A Toyota Project Portal hydrogen fuel cell electric semi-truck and a Honda Clarity hydrogen fuel cell vehicle are shown during an event in San Francisco, California

Ein Toyota Project Portal Brennstoffzellen-Lastwagen und ein Honda Clarity: Beide verwenden Wasserstoff als Treibstoff

© REUTERS / STEPHEN LAM

Science

Wie sinnvoll Wasserstoff als Treibstoff ist

Mit dem Dieselskandal hat die große Diskussion rund um den Klimasünder Straßenverkehr zwar nicht begonnen, aber einen Wendepunkt stellte er schon dar. Heute rechnet kein Autohersteller mehr mit einer glorreichen Zukunft für Verbrennungsmotoren. Elektrifizierung lautet das Motto. Im Windschatten von Tesla gelten vollelektrische Fahrzeuge mit leistungsstarken Batterien vielerorts als ideal. Als Alternative tauchen aber immer wieder die Begriffe Wasserstoff und Brennstoffzelle auf.

Beides sind Elektroautos

Wer sich den englischen Begriff dafür genauer ansieht, wird leicht erkennen, dass es sich bei "Fuel Cell Electric Vehicles" (FCEV) um eine Variante von Elektrofahrzeugen (EV) handelt, nicht um etwas gänzlich anderes - obwohl das oftmals suggeriert wird. Die Antriebsleistung wird bei beiden Fahrzeugtypen von einem Elektromotor erledigt. Der Unterschied liegt in der Speicherung der Energie. In FCEV wird Wasserstoff aus speziellen Hochdrucktanks im Fahrzeug in Brennstoffzellen geleitet, wo er mit Sauerstoff aus der Umgebungsluft reagiert. Heraus kommt Wasser und elektrischer Strom. Der Strom wird in einer Hochvolt-Batterie gepuffert oder direkt an den Elektromotor übertragen. Das Wasser verdampft oder tröpfelt aus dem Auspuff.
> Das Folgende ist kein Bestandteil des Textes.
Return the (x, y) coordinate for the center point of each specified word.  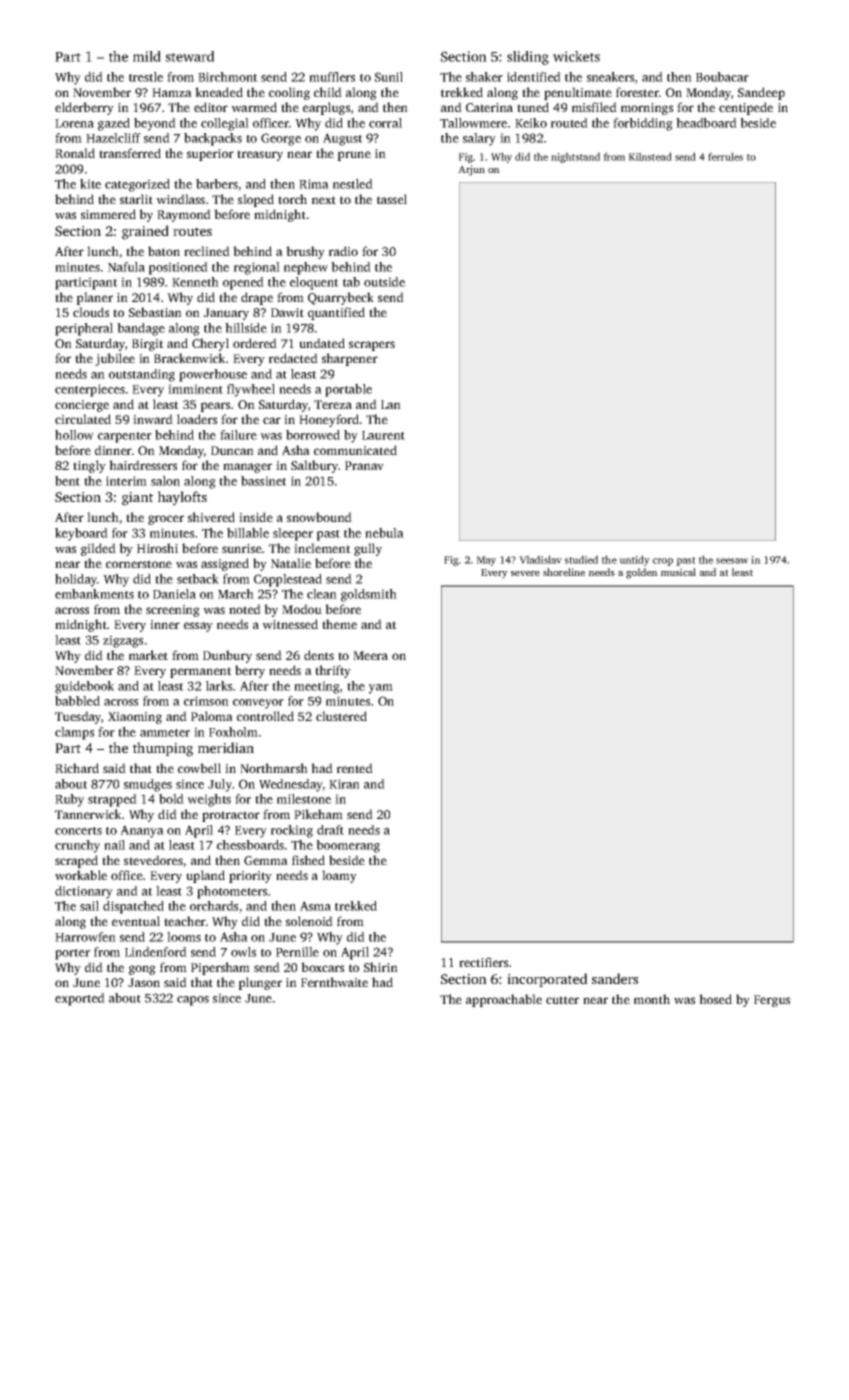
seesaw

An employee of Toyota Motor Corp. works next to the unit of fuel cell stack and hydrogen tanks of a Mirai fuel cell vehicle in Toyota

Brennstoffzellen-Paket und Wasserstoff-Tanks eines Toyota Mirai FCEV

Vor- und Nachteile

In einem groben Vergleich ergeben sich durch dieses Verfahren Vorteile, aber auch Nachteile. Vorausgesetzt man findet eine geeignete Tankstelle (in Österreich gibt es derzeit 5 Stück), läuft das Tanken von Wasserstoff genauso schnell ab wie bei Benzin oder Diesel. Die Speicherung im Fahrzeug erfolgt gasförmig bei 350 oder 700 bar. Die Energiedichte ist höher als jene von Akkus, deshalb kommt man mit Wasserstoff bei gleichem Fahrzeuggewicht weiter.
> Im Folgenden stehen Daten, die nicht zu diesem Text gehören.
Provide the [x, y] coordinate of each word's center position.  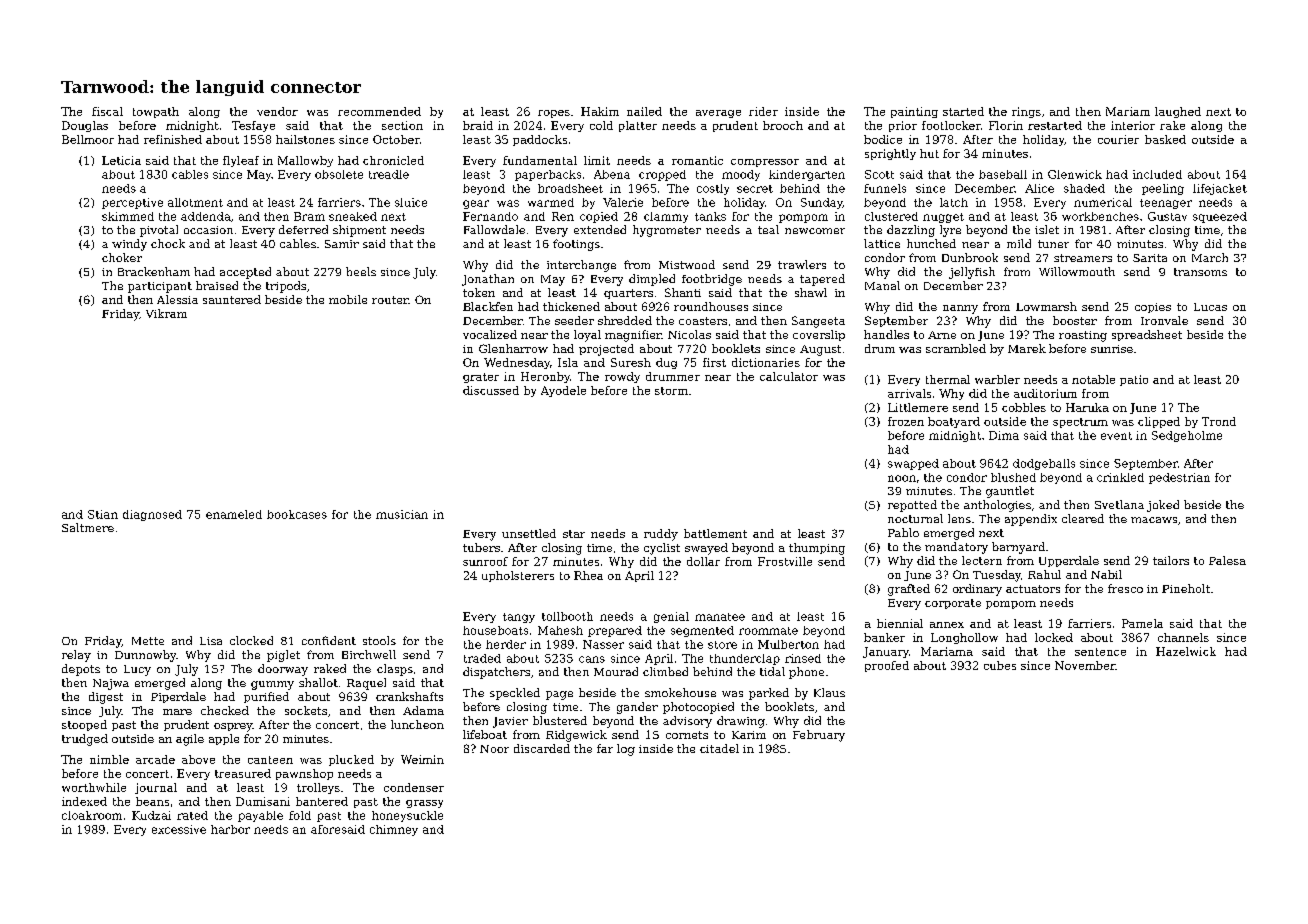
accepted [245, 273]
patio [1134, 380]
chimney [394, 830]
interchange [581, 266]
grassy [424, 804]
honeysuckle [407, 816]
Der größte Nachteil ist der niedrige Wirkungsgrad für die Bereitstellung von Wasserstoff (Erzeugung, Lagerung, Transport, Betankung), wodurch ein hoher Energieaufwand notwendig ist. Beim Laden von Elektroautos gibt es weniger Energieverluste. Wasserstoff kostet dadurch, gemessen an der Reichweite, ungefähr so viel wie Benzin. Herstellung in größerem Umfang könnte aber künftig die Kosten senken.

In puncto ökologischer Fußabdruck stellt sich bei FCEV genau wie bei allen anderen Elektrofahrzeugen die Frage nach der Herkunft der Energie. Wird Strom aus erneuerbaren Quellen (etwa Solar-, Wind- oder Wasserkraft) eingesetzt, um Wasserstoff per Elektrolyse aus Wasser herzustellen, ist das optimal. Momentan wird Wasserstoff jedoch meist durch Umwandlung von Methan und anderen fossilen Quellen gewonnen, wobei CO2 entsteht. Man spricht dann von grauem Wasserstoff.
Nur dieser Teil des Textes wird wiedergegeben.